Gold Talking Points
The price of gold pares the advance following the Federal Reserve interest rate decision amid the recent rise in longer-dated US Treasury yields, and the precious metal may remain under pressure ahead of the US Non-Farm Payrolls (NFP) report as the update is expected to show employment increasing for the fourth consecutive month.
Fundamental Forecast for Gold: Bearish
The price of gold appears to have reverse course ahead of the $1800 handle even though the Federal Open Market Committee (FOMC) retains the current path for monetary policy, and a further improvement in the US labor market may drag on bullion as it instills an improved outlook for growth and inflation.
The NFP report is anticipated to show the US economy adding 950K jobs in April, while the Unemployment Rate is seen narrowing to 5.7% from 6.0% in March, and the fresh data prints may prop up longer-dated Treasury yields as it puts pressure on the FOMC to scale back its emergency measures.

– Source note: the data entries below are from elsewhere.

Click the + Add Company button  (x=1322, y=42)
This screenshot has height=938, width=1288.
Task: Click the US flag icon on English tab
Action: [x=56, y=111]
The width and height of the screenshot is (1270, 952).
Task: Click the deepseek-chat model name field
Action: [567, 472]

It remains to be seen if the FOMC will adjust the forward guidance at its next interest rate decision on June 16 as Fed officials are slated to update the Summary of Economic Projections (SEP), but more of the same from Chairman Jerome Powell and Co. may undermine the recovery in US yields as the committee stays on track to “increase our holdings of Treasury securities by at least $80 billion per month and of agency mortgage-backed securities by at least $40 billion per month.”
The ongoing expansion in the Fed’s balance sheet may cap US Treasury yields as it climbs to a fresh record high of $7.821 trillion in the week of April 19, but signs of a stronger economic recovery may encourage the FOMC to change its tone ahead of the second half of the year as the central bank pursues an outcome based approach for monetary policy.
With that said, the recent rise in US yields may lead to a further decline in the price of gold as the 10-YearTreasury yield recovers after defending the April low (1.53%), and the precious metal may reestablish the downward trend from earlier this year if the update to the NFP report instills an improved outlook for the US economy.